By: Sarah Marquart

Four researchers from Cornell Tech received an Outstanding Paper Award at the 2023 Empirical Methods in Natural Language Processing (EMNLP) Conference in December 2023. The winning paper, Text Embeddings Reveal (Almost) As Much As Text, was co-authored by Associate Professor of Computer Science Alexander “Sasha” Rush, Professor of Computer Science Vitaly Shmatikov, Assistant Professor of Computer Science Volodymyr Kuleshov, and PhD student Jack Morris.

The paper explores privacy concerns surrounding text embeddings, a technique in natural language processing (NLP) that solves the challenges presented by the nuanced and sometimes ambiguous nature of words and phrases. While machines can quickly and efficiently understand numbers, human language is much more tricky. Therefore, text data is converted to numerical data that a machine learning algorithm can adeptly process. In some instances, such as with systems that utilize large language models, auxiliary data is stored in a vector database of dense embeddings until it needs to be retrieved.

== GIVEN INFORMATION ==

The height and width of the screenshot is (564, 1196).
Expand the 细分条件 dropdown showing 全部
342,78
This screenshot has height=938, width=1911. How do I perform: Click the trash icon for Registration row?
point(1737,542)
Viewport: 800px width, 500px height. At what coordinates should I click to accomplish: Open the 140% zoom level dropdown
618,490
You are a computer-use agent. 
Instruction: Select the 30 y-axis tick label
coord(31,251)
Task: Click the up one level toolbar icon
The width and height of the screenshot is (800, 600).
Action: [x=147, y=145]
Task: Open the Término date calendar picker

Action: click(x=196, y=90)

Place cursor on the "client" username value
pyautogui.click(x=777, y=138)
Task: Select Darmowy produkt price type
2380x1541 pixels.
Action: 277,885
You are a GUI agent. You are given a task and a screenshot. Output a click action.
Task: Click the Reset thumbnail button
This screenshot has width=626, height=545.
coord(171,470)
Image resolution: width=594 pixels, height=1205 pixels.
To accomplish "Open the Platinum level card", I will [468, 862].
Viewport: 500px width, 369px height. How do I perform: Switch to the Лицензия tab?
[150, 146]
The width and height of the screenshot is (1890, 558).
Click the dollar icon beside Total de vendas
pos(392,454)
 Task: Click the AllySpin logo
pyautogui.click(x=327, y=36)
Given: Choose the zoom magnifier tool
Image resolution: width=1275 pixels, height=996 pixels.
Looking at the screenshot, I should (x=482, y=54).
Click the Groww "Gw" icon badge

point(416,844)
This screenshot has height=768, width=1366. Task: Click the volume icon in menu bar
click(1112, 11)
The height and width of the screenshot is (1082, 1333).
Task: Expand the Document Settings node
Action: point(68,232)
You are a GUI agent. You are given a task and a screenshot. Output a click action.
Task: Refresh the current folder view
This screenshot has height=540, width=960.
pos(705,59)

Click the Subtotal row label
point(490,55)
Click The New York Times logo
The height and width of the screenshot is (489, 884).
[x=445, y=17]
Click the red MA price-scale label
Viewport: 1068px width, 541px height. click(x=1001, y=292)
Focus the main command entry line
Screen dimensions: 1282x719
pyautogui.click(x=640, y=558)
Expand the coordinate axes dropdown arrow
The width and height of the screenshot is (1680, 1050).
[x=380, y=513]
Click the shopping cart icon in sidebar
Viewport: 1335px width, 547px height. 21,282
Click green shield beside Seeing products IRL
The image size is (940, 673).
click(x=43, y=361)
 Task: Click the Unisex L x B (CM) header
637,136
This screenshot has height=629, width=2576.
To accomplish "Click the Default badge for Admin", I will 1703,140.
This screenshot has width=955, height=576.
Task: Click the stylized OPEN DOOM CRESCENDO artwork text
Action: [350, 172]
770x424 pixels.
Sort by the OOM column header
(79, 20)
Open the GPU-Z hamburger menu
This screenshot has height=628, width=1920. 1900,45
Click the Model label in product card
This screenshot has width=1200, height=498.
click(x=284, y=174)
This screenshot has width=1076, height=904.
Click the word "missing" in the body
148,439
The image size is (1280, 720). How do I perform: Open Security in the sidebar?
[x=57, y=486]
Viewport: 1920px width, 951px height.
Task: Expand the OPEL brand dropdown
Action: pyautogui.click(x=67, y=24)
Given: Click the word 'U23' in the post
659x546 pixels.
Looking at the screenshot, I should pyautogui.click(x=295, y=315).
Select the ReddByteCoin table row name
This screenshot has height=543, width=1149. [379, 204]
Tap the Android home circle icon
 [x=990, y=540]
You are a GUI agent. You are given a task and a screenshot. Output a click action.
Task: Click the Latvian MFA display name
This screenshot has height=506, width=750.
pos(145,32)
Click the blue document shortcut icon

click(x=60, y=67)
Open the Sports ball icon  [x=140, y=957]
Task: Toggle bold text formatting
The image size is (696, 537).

== WORK INSTRUCTION ==
From the article on the Cornell Tech award, pull out the portion starting with "The paper explores" and going on through "to be retrieved.", word for word.

== EXERCISE ANSWER ==
The paper explores privacy concerns surrounding text embeddings, a technique in natural language processing (NLP) that solves the challenges presented by the nuanced and sometimes ambiguous nature of words and phrases. While machines can quickly and efficiently understand numbers, human language is much more tricky. Therefore, text data is converted to numerical data that a machine learning algorithm can adeptly process. In some instances, such as with systems that utilize large language models, auxiliary data is stored in a vector database of dense embeddings until it needs to be retrieved.